That said, the last couple of days have been a reminder that this is still the Highlands and winter /spring are interchangeable!

Undeterred I took a brand new member of the club (joined today) fishing this morning.

A chill wind blew across the loch, in every direction making getting a steady drift in the boat near impossible.

Undeterred we opted for the bank instead, a light hatch of midge was on and there were small brown caddis flitting across the water, laying eggs.

But at first no sign of any fish.

I tied on a couple of favourites for the spring, on a sink tip line. The new member very much an inexperienced flyfisher, opted for a sinking line and single fly.

Then I spotted it, a shoal of fish head and tailing in the shallows. And not small all small fish either.

I moved aside to let the newbie have a go (well he is my brother). The fish were rising freely and focused on the emerging midge and seemed oblivious to us on the Bank.

He then called over that he was tying on a daddy long legs. " It's too early to fish a daddy" I called over, "try something small and black"

Thirty seconds later , I heard a shout ,

"I've got one! "

I looked over .....and immediately hurriedly reeled my flies in.

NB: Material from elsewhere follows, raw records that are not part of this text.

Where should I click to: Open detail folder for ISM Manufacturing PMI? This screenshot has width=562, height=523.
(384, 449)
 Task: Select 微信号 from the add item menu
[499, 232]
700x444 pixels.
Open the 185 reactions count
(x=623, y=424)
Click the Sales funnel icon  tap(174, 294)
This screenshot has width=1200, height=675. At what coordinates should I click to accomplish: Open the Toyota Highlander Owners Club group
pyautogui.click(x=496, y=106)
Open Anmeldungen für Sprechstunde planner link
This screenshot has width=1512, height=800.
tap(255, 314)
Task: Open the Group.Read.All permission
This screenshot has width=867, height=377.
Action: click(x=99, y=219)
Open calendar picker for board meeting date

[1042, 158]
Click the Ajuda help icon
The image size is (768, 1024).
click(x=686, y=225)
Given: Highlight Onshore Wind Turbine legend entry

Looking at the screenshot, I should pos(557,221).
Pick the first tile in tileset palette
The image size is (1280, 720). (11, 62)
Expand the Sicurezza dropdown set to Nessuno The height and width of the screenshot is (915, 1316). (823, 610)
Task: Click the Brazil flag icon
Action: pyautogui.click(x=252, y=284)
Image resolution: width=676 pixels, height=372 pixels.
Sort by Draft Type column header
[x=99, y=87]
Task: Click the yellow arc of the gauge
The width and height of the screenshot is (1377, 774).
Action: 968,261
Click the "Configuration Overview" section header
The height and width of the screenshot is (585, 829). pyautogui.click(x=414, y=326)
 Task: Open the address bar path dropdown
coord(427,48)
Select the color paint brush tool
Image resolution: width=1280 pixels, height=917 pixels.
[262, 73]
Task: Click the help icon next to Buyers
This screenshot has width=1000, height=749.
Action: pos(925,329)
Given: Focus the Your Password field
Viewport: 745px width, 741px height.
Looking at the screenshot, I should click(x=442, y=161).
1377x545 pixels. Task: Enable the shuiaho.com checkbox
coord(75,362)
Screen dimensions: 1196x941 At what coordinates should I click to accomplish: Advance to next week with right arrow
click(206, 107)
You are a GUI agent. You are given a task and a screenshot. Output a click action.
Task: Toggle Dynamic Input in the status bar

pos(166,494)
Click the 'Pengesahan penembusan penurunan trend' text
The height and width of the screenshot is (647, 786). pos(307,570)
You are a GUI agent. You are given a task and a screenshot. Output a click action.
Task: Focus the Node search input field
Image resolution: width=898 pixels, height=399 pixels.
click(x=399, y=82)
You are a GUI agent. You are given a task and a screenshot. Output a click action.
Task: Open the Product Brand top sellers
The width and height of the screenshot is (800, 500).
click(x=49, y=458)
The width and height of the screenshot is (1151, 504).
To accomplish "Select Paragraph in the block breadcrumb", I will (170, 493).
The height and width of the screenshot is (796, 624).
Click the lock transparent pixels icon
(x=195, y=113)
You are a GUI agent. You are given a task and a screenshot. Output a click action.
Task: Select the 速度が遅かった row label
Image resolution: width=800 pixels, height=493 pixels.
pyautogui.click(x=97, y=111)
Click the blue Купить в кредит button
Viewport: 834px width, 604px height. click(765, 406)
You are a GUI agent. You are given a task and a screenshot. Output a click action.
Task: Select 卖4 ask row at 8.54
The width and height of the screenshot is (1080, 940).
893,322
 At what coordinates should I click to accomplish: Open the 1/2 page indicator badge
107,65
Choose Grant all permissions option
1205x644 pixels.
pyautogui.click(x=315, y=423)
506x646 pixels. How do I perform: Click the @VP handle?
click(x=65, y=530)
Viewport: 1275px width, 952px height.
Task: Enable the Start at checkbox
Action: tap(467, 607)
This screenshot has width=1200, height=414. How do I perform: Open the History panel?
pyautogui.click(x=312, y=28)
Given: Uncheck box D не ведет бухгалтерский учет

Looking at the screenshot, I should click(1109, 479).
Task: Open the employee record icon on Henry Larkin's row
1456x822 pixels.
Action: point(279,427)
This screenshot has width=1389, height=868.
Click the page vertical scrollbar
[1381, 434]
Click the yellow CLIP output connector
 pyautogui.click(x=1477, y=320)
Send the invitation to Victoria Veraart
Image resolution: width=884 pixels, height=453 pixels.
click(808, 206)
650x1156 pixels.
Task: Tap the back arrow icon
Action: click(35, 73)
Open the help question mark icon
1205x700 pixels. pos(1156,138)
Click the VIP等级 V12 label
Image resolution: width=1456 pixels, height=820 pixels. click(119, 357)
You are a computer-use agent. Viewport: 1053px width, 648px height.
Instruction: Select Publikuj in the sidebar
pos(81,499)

" I'm coming, play the fish! Don't reel it all the way in" I shouted over as, used to spinning he was reeling the fish all the way to the bank.

I grabbed the net and after a couple of very tense minutes the fish was in the net.

A couple of very quick photos later ( which I'm gutted about as the fish looked so much better than the photo suggests) and she was safely released.

Just over 3 1/2 lbs of wild brown trout. On a dry daddy . On a sinking line. In April.

We fished for another couple of hours and had three more fish between us, until persistent hailstones and a flurry of sleet persuaded us to head home.